Technique Class racers handle better and accelerate faster, though typically have a lower top speed. Players in this Class can cut corners, go over rough terrain, and receive minimal penalties for it. Between more freedom in choosing routes and better handling, this Class can nip Speed players in the bud without too much effort. Good all-rounders, for sure.

Finally, there are Power Class characters. These tanky karters are more resistant to collisions from other players, and though their acceleration leaves a lot to be desired, these characters can smash through different obstructions in the road without being slowed down too much. They can also open up new routes via breaking obstacles other racers can’t – offsetting lower speed with creative shortcut placement.

If all three players in a team use these different classes – and slingshot each other, recover each other and utilise each other’s strengths in order to outweigh the classes’ weaknesses – they can create really interesting and dynamic matchups against other teams. It means Team Sonic Racing is one of those games that’s easy to learn, difficult to master, and fun at any skill level.

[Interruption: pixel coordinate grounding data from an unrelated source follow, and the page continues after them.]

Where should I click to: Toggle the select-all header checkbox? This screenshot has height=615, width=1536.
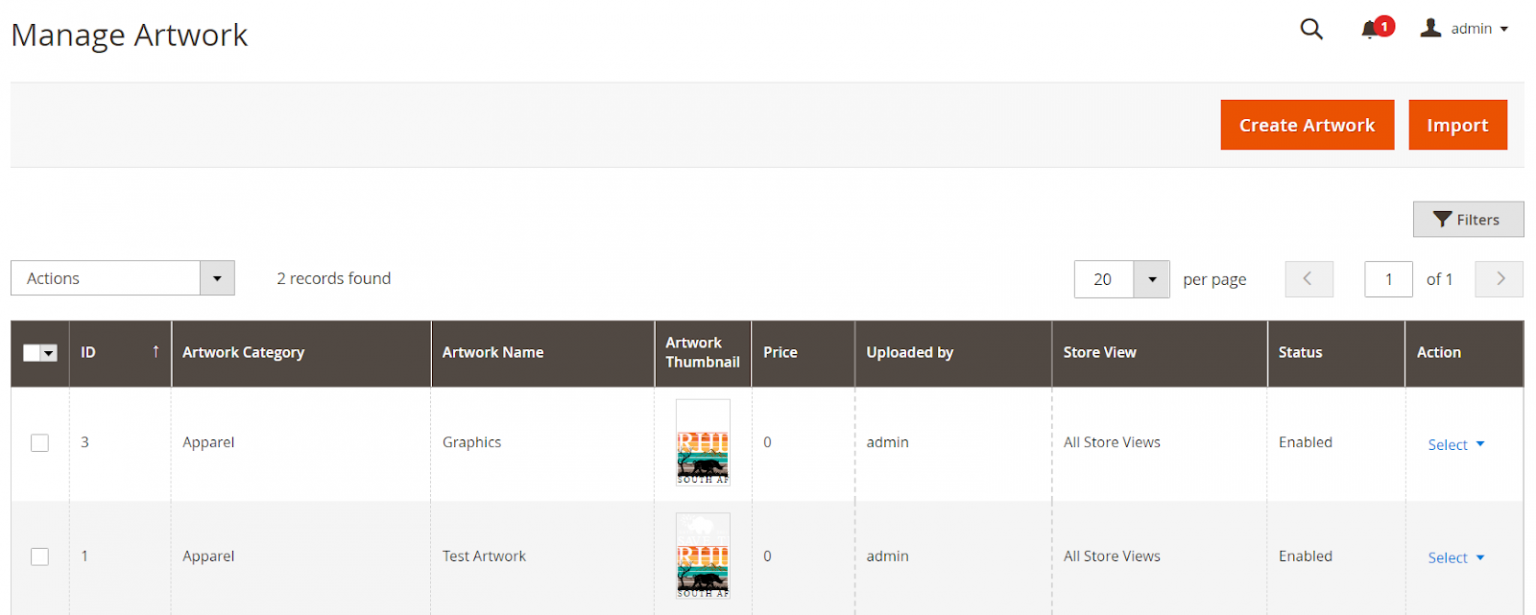pyautogui.click(x=33, y=353)
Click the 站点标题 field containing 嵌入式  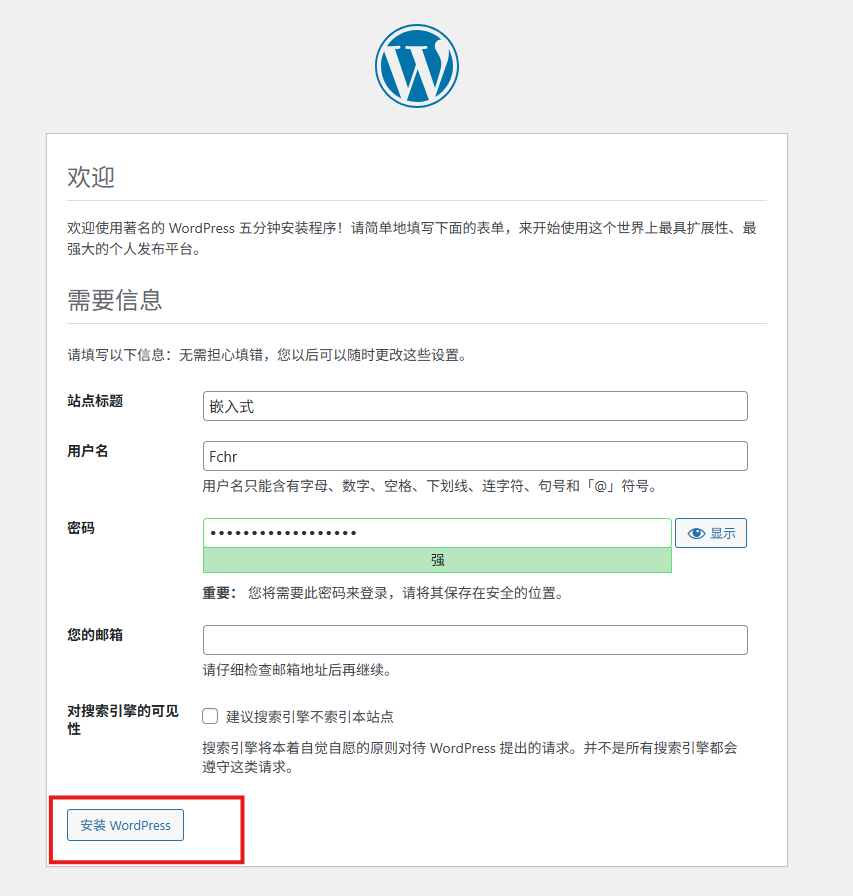coord(475,406)
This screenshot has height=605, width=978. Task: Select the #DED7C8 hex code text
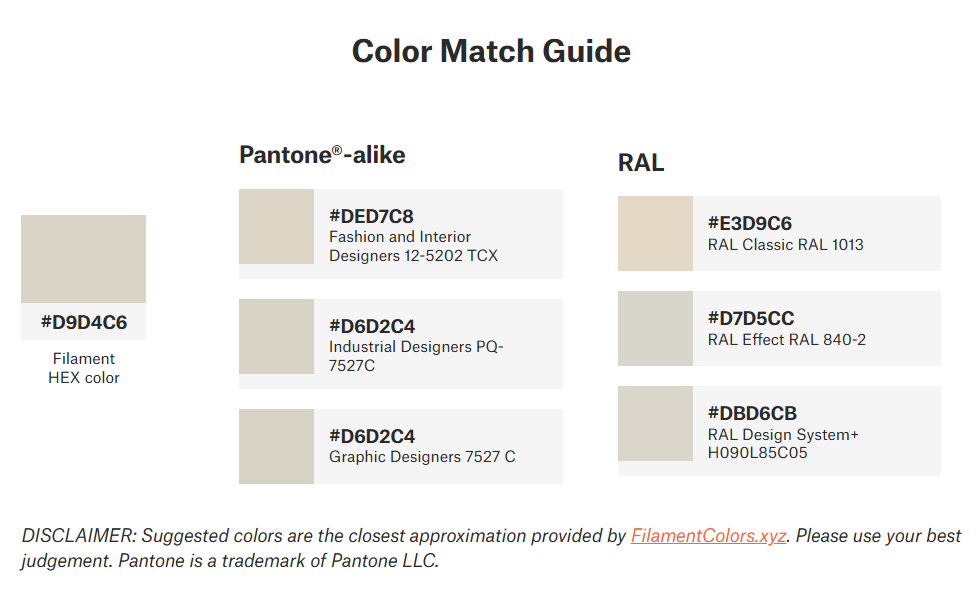point(371,216)
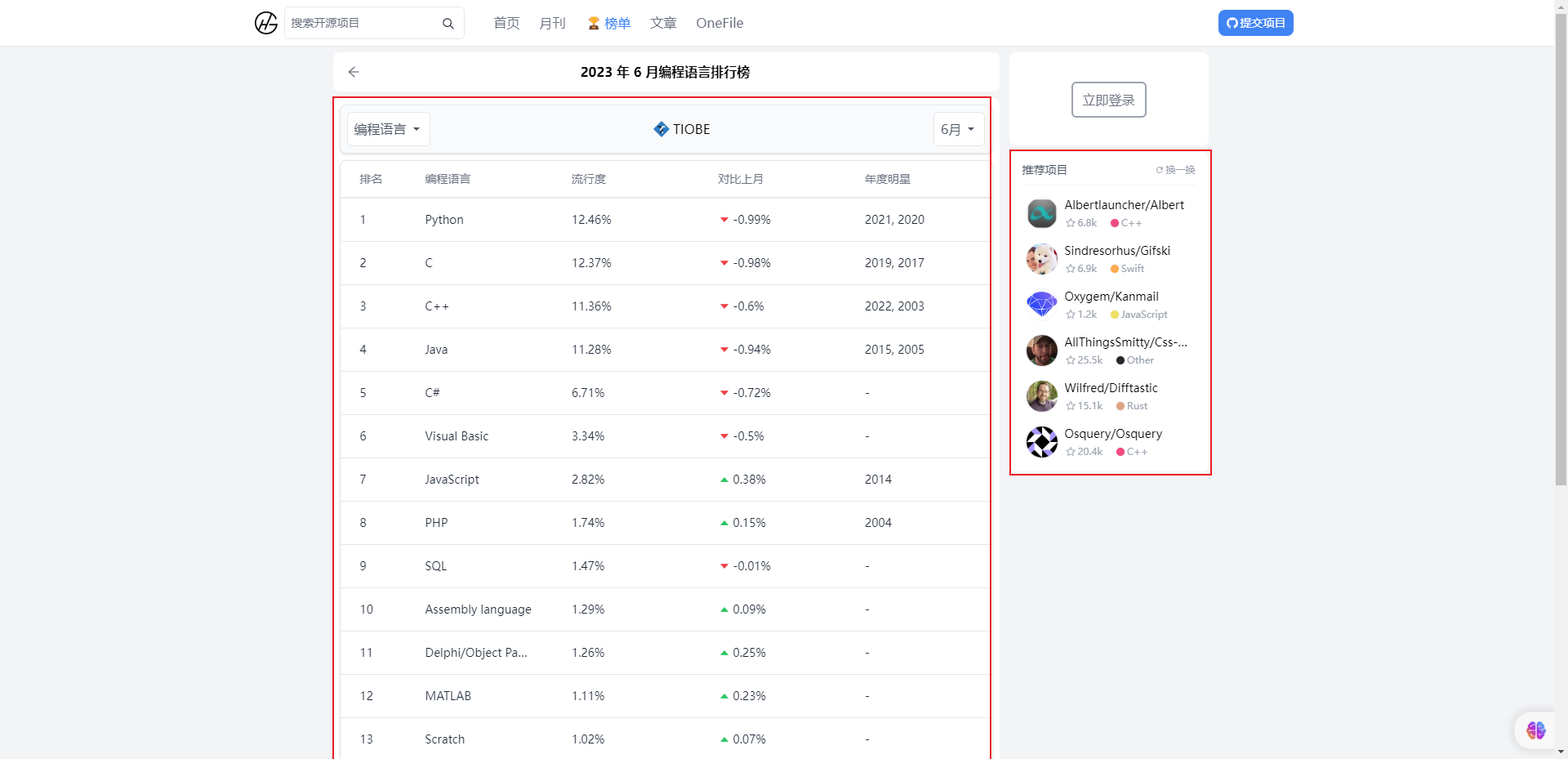Open the 月刊 navigation item
Screen dimensions: 1568x759
552,23

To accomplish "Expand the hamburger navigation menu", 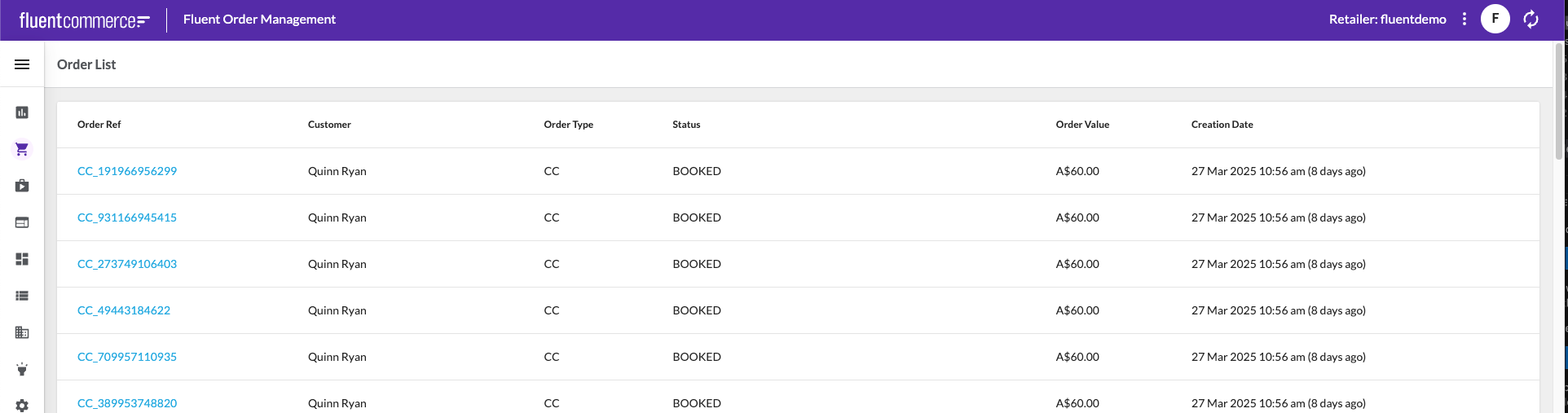I will (x=22, y=64).
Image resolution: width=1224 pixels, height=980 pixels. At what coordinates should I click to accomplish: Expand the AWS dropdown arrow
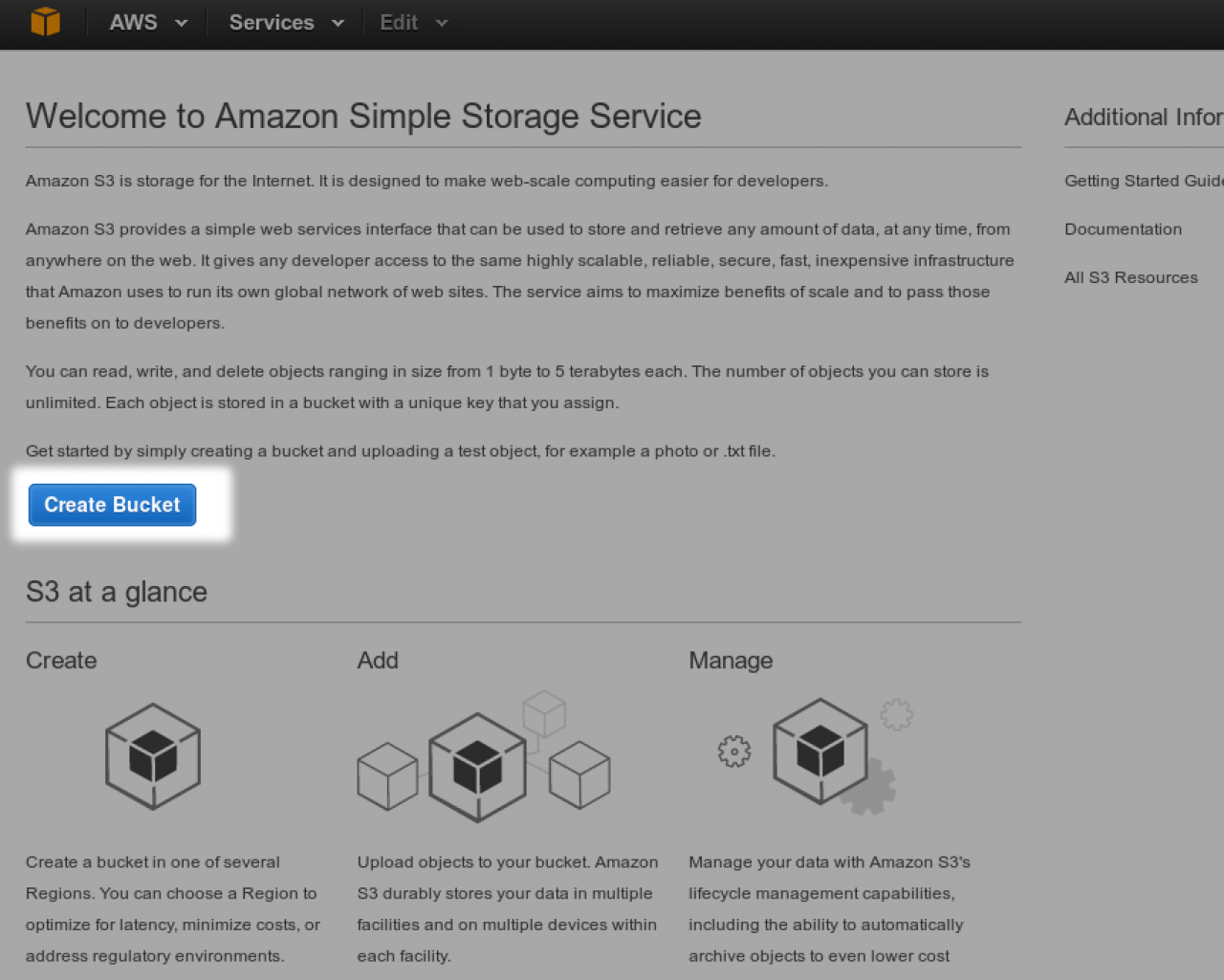tap(182, 23)
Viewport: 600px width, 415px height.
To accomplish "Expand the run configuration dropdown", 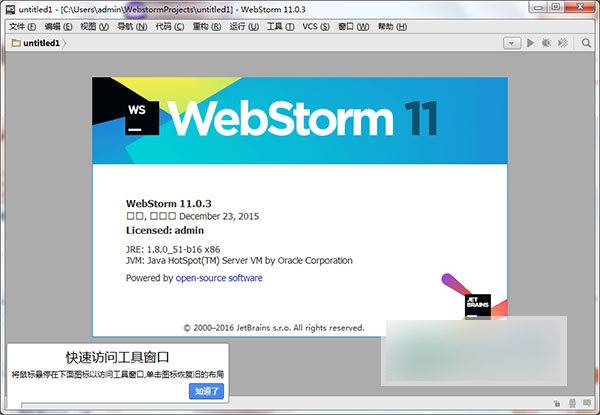I will pyautogui.click(x=512, y=43).
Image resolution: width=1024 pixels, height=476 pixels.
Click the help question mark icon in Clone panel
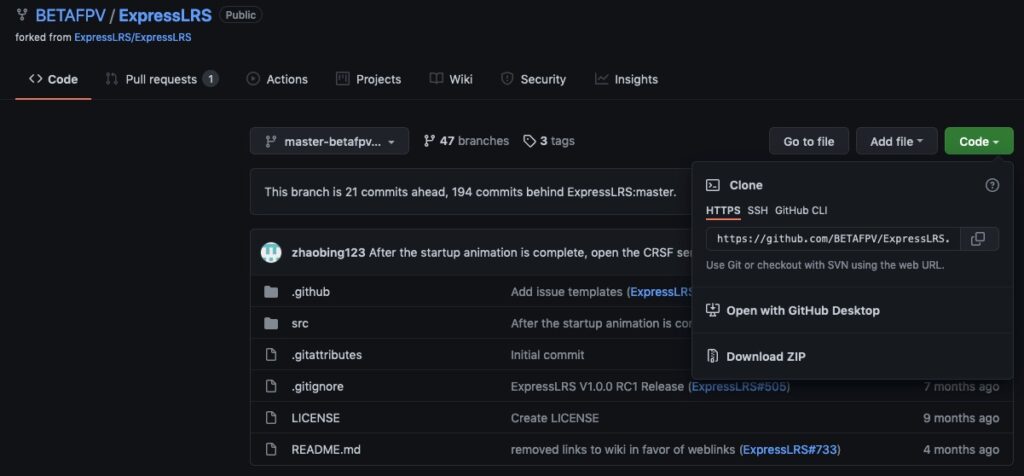pos(992,185)
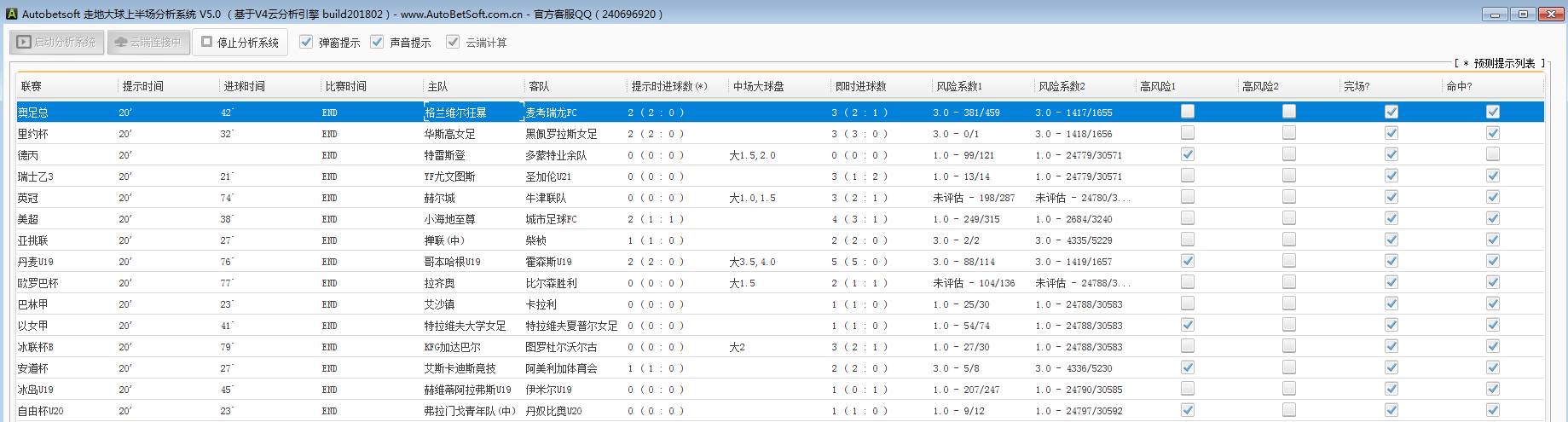This screenshot has width=1568, height=422.
Task: Click the 风险系数1 column header
Action: click(959, 86)
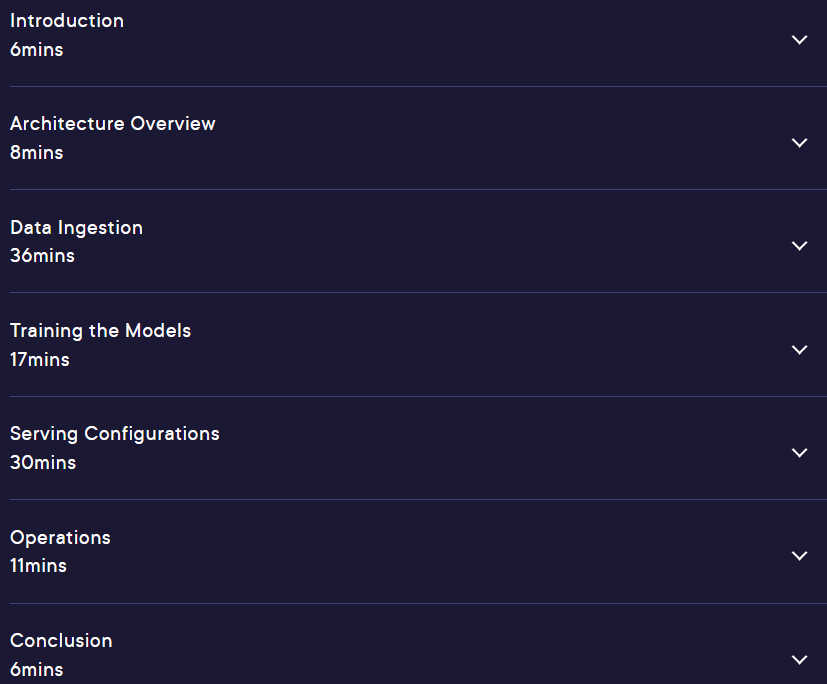Expand the Training the Models chevron
This screenshot has height=684, width=827.
coord(800,350)
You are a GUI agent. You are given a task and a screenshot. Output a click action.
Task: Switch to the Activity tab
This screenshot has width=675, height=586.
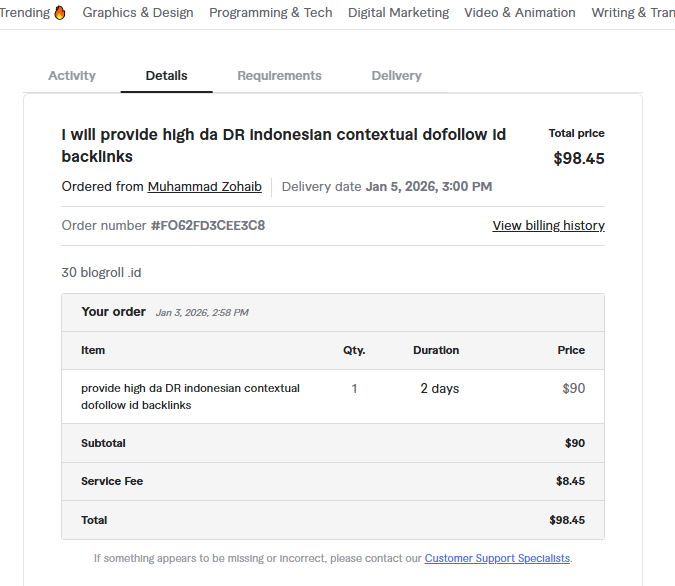tap(72, 76)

Team Sonic Racing may not dethrone the king – Mario Kart sees pretty immortal from where we’re sitting – but it does a great job of revitalising the genre and providing something different in the kart game space.

If you’re the kind of player that loves Sonic and friends, and delights in zipping around creative, inventive tracks, listening to amazing music and teaming up with unlikely allies to batter Big the Cat into the ground (where it belongs), Team Sonic Racing is for you.

We haven’t even touched on the robust customisation suite in this write-up, and we haven’t mentioned the camp fun of Story mode. All of that is dressing to the core game though: a delightful, fun kart racer that has all the makings of a classic.

Sonic fans and casual racing fans, eat your heart out: this game is well worth the price of entry.